Au Festival de Lucerne, l’été passé, nous avions laissé les Berliner Philharmoniker et leur chef Kirill Petrenko devant la subtilité insoupçonnée d’une meringue double crème. Après leur Cinquième Symphonie de Bruckner donnée mercredi soir, on doit avouer chercher encore quel serait l’équivalent gastronomique d’une telle proposition. Une tarte de Linz ? Peut-être pour le côté massif et autrichien, mais on n’y est pas tout à fait. Il faudrait plutôt chercher du côté de la peinture et de l’abstraction formaliste pour traduire au mieux le parti pris de Petrenko sur cette symphonie, véritable cheval de bataille des chefs d’orchestre. Car le défi est immense de parvenir à mettre de l’ordre dans ce maelstrom contrapuntique où thèmes, sujets, contre-sujets s’imitent, se répondent, se transforment, se superposent, sans cesse, pour parvenir dans une impossible synthèse à un mémorable finale.

Pièce après pièce, on voit devant nous les Berliner démonter un à un chacun des thèmes qui composent le puzzle qu’est cette Cinquième Symphonie, en essayant même de les isoler les uns des autres au profit d’une juxtaposition et d’une narration abstraite. C’est déroutant. Chaque thème est cependant exécuté avec une foi, une rigueur et une allure propre. Ainsi du solo de hautbois au début du deuxième mouvement qui ferait penser à du Berlioz ; ainsi de ce thème en pizzicati aux violoncelles qui ouvre la symphonie comme une boîte de Pandore et sera repris au début du quatrième mouvement ; ainsi encore du thème à la clarinette au début du finale qui, isolé au milieu de cet immense orchestre, fait figure de petite souris apeurée par son saut d’octave. Il y a des ressacs magnifiques aux cordes dans le deuxième mouvement avec les cuivres et les bois qui viennent faire flotter dessus un petit motif et, dans le premier mouvement, leurs subtiles interventions posées sur ces mêmes cordes sont comme des bulles de savon perdues dans un grand manège de fête foraine. Tout cela deviendra une magnifique et improbable mosaïque dans un finale sans cesse sculpté dans le détail.
Est-il encore nécessaire de rappeler combien Petrenko reste inégalable dans les variations soudaines de dynamiques, les pianissimos aux limites de l’audible – tellement que cela devient presque un jeu aux pupitres des cordes –, les crescendos implacablement menés, les superpositions de pupitres où les cuivres sonnent comme des orgues ? L’orchestre à la technique superlative parvient dès le deuxième mouvement à créer des doubles spirales où l’on s’enfonce dans des gammes qui ne cessent de chuter tout en nous offrant une sensation d’élévation.
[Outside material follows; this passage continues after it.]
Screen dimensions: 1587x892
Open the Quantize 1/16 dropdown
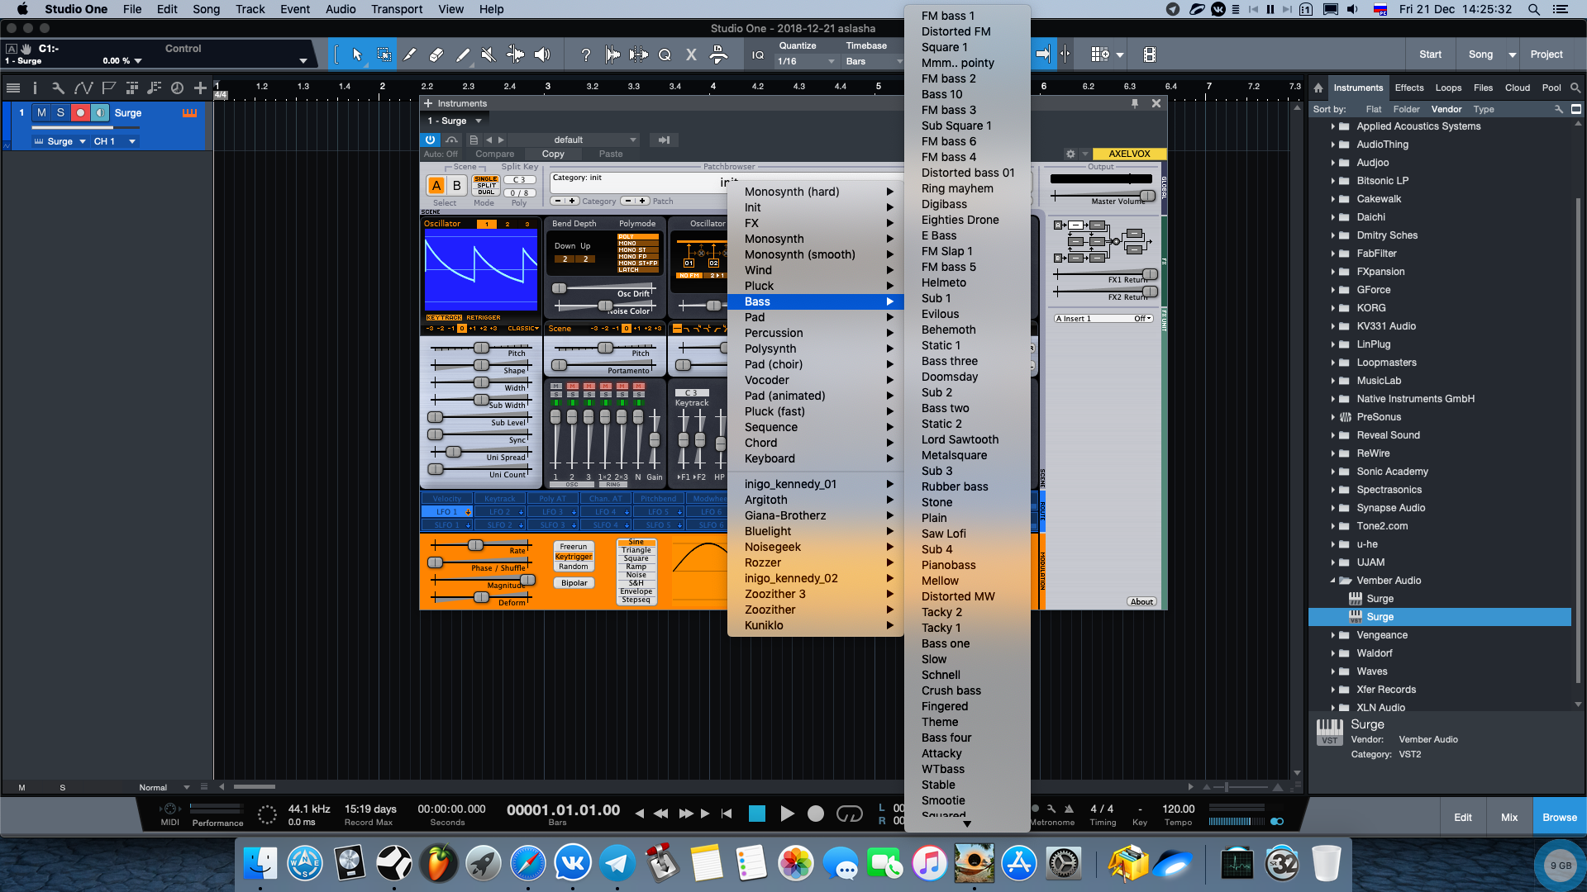click(806, 61)
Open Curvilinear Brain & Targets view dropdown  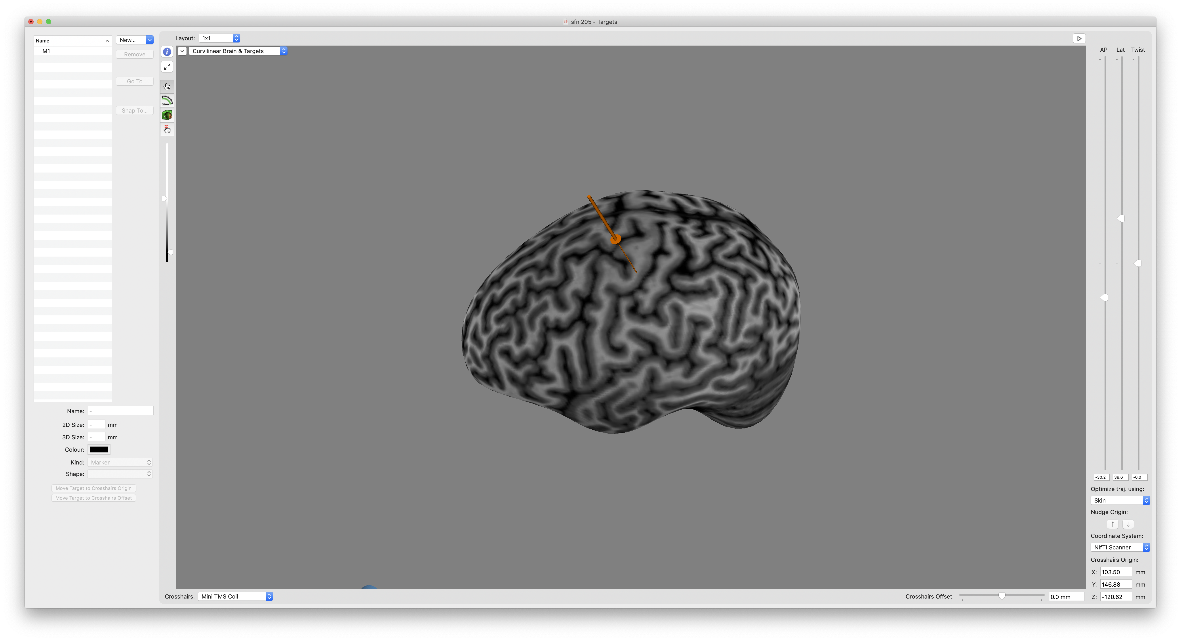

Dans le troisième mouvement, ce jeu des contrastes va encore plus loin : le scherzo fait cohabiter un thème tout à fait vif et nerveux avec un autre égrillard et rond, presque valsé. Ces deux éléments étant remis sans cesse sur le métier dans un corps à corps besogneux et musclé, digne de Sisyphe avec son rocher.
On peut imaginer que ce parti pris, qui va tout de même dans le sens d’un Bruckner extrêmement massif mais éclaté, vers une modernité abstraite, puisse dérouter et laisser sur la touche. On en a aussi par moments cherché le sens. Mais si l’approche peut être vécue et vue comme éminemment cérébrale, le génie de Petrenko est de parvenir, en jouant à fond le jeu des lignes, des couleurs et des formes, comme un immense Malevitch ou Kandinsky, à toucher du doigt une – et peut-être une seule et grande – émotion pure prise en étau entre une grande spiritualité et un canon musical construit comme un codex. Cette émotion, quelle est-elle ? On ne saurait la nommer qu’en vous invitant à aller la découvrir ! L’orchestre continue sa tournée.
Nous resteront en tout cas longtemps en mémoire les dernières minutes d’un finale saisissant où l’on a vu, concrètement vu, un orchestre faire groupe comme une équipe de football dans la surface de réparation dans les derniers instants du match. Les cordes besognant dans des coups d’archet en diable, remuant sur leurs chaises les jambes en tous sens dans un tutti assourdissant, le chef uniquement tourné vers les cuivres, attaquants qui essayent de se hisser toujours plus haut, et tous, public compris, dressés pour encourager les acteurs vers un goal final qui, oui, les bras en V, nous a fait toucher le ciel.